Gelombang keresahan tengah bergulir di ruang publik Indonesia. Seiring melemahnya perekonomian global dan ketidakpastian politik pasca pemilu, isu pemutusan hubungan kerja (PHK) massal menjadi salah satu kekhawatiran terbesar masyarakat.Â
Tidak mengherankan, jika dalam "17+8 Tuntutan Rakyat" yang belakangan ramai diperbincangkan, ada desakan kuat kepada pemerintah untuk segera mengambil langkah preventif agar pekerja---khususnya buruh kontrak---tidak menjadi korban pertama badai ekonomi.
Lantas, bagaimana sebenarnya kondisi ketenagakerjaan Indonesia saat ini? Apakah ancaman PHK massal benar-benar nyata? Dan solusi apa yang bisa dilakukan pemerintah, pengusaha, maupun pekerja untuk menghadapinya?
Fakta Terkini tentang PHK Massal di Indonesia
Data Kementerian Ketenagakerjaan menunjukkan, sepanjang 2023--2024 terdapat lebih dari 150 ribu pekerja di sektor padat karya (terutama tekstil, garmen, dan alas kaki) yang kehilangan pekerjaan akibat melemahnya permintaan ekspor. Kondisi ini diperparah oleh perlambatan ekonomi Tiongkok dan Amerika Serikat yang merupakan mitra dagang utama Indonesia.

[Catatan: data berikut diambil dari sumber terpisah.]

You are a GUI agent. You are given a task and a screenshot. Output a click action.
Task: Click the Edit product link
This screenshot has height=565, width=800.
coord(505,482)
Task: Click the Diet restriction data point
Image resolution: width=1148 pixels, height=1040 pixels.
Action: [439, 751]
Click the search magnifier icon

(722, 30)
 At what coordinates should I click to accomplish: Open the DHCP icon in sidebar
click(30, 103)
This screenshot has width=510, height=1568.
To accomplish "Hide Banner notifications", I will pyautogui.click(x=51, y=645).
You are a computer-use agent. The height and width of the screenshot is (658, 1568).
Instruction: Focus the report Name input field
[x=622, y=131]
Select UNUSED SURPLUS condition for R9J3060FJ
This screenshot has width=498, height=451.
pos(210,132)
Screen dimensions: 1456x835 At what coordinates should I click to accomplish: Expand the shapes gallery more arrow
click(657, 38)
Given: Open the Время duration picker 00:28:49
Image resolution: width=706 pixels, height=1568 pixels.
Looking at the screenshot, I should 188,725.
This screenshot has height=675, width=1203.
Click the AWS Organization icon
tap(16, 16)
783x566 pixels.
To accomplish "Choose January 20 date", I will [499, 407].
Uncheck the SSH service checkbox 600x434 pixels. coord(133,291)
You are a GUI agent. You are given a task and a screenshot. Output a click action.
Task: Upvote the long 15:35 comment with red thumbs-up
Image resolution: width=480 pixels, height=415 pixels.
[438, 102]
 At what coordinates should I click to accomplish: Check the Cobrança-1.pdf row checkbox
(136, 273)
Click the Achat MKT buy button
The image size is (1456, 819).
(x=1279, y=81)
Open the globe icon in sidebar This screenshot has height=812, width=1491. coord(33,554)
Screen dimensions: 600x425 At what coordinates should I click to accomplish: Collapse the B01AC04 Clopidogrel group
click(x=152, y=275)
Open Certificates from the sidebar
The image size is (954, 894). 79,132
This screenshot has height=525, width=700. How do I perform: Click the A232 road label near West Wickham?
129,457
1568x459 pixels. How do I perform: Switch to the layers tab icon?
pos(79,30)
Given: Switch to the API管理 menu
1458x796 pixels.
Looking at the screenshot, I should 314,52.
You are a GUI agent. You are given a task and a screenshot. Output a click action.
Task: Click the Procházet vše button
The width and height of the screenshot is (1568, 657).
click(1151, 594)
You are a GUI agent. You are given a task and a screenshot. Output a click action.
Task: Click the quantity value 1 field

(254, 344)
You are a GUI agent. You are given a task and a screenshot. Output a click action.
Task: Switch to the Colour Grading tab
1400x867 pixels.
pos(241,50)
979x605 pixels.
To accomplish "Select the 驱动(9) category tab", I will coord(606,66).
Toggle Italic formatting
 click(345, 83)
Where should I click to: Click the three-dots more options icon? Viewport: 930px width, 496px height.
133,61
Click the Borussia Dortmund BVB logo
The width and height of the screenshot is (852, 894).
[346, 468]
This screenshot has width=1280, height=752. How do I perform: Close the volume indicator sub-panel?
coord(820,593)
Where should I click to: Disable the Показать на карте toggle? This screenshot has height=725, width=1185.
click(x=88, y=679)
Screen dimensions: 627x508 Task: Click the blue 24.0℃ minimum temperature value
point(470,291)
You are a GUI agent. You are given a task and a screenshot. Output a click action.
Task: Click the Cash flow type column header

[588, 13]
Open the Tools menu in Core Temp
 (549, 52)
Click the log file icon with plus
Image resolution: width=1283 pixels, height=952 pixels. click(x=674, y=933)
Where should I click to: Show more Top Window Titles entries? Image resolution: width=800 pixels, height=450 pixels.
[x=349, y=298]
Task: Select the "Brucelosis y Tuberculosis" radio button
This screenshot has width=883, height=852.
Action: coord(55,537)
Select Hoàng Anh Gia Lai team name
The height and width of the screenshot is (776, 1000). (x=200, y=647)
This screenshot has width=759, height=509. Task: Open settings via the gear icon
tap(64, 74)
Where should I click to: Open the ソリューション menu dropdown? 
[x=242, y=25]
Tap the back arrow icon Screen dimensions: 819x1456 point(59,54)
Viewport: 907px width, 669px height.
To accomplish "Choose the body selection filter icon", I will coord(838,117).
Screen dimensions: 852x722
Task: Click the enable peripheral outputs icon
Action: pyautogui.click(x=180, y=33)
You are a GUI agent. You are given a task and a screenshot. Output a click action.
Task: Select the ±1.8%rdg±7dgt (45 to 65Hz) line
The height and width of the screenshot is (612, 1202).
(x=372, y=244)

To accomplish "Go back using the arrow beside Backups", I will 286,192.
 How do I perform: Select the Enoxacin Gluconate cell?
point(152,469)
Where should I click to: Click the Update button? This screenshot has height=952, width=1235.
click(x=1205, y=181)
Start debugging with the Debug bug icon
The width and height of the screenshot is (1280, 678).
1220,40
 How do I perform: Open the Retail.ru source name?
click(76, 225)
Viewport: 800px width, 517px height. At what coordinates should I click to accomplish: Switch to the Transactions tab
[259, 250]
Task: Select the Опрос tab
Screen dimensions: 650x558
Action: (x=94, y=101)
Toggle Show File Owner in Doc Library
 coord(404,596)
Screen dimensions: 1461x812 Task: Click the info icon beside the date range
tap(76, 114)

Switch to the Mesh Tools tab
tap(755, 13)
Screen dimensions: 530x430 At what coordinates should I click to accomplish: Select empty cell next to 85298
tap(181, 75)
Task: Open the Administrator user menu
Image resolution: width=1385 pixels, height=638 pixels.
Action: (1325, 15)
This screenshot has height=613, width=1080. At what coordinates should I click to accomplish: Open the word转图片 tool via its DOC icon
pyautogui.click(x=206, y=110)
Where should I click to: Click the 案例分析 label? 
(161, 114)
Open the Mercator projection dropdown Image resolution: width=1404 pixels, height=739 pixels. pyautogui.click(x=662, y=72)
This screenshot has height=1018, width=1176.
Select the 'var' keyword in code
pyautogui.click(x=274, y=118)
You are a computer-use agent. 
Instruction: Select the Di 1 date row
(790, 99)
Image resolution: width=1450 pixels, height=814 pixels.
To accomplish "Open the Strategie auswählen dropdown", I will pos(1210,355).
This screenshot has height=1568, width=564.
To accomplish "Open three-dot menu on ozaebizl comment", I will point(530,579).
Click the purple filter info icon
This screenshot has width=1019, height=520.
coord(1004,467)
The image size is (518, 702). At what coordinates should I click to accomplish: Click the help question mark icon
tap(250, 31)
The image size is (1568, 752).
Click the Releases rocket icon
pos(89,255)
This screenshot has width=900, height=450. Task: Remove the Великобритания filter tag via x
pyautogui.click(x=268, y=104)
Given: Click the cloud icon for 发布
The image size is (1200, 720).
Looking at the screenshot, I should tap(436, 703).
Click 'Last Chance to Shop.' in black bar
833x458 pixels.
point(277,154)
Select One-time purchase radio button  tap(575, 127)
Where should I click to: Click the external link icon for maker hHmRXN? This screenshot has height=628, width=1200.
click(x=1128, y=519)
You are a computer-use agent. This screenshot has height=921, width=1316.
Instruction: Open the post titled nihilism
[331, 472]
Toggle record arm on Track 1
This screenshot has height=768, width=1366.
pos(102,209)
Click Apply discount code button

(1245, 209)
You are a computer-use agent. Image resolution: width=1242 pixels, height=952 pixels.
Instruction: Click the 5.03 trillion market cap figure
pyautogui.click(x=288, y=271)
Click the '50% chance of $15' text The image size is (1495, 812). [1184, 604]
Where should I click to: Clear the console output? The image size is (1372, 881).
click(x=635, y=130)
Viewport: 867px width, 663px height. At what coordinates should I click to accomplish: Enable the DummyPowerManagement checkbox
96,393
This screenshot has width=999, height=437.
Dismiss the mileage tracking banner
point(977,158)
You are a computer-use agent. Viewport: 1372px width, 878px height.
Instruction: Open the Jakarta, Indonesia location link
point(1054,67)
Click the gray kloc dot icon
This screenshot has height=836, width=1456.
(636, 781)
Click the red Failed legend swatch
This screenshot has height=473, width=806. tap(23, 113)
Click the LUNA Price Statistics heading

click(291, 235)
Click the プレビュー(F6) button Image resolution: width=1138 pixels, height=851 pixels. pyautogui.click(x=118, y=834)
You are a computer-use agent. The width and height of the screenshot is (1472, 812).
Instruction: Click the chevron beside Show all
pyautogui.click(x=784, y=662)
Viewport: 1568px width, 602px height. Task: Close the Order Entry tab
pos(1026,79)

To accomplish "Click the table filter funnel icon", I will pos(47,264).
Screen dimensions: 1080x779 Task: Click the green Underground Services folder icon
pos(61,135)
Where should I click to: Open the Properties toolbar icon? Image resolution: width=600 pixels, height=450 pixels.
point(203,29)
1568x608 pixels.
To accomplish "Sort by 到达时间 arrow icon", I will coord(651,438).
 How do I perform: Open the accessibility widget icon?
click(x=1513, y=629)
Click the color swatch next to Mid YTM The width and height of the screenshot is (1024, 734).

Laporan Badan Pusat Statistik (BPS) Februari 2025 mencatat tingkat pengangguran terbuka berada di angka 5,2% atau sekitar 7,8 juta orang. Angka ini memang menurun dibanding masa pandemi, tetapi ancaman PHK di sektor manufaktur, transportasi, hingga digital economy membuat tren pengangguran bisa kembali naik jika tidak ada kebijakan yang cepat dan tepat.
Mayoritas pekerja Indonesia juga masih didominasi oleh pekerja kontrak dan informal. Data Sakernas 2024 mencatat bahwa 56% tenaga kerja berada di sektor informal tanpa jaminan kerja yang memadai. Artinya, kelompok ini adalah pihak paling rentan terhadap PHK massal.
Mengapa PHK Massal Harus Dicegah?
PHK bukan hanya persoalan individu, melainkan juga dampak sistemik yang berpengaruh ke ekonomi dan stabilitas sosial.
Meningkatkan angka kemiskinan
Setiap 1% kenaikan pengangguran dapat mendorong setidaknya 200 ribu orang jatuh ke bawah garis kemiskinan (Bappenas, 2024).
Menekan daya beli masyarakat
 PHK massal akan mengurangi konsumsi rumah tangga, padahal sektor ini menyumbang lebih dari 54% PDB Indonesia (BPS, 2024).
Memicu keresahan sosial
 Sejarah mencatat, gelombang PHK massal pada 1998 menjadi salah satu faktor yang memperparah krisis sosial-politik kala itu.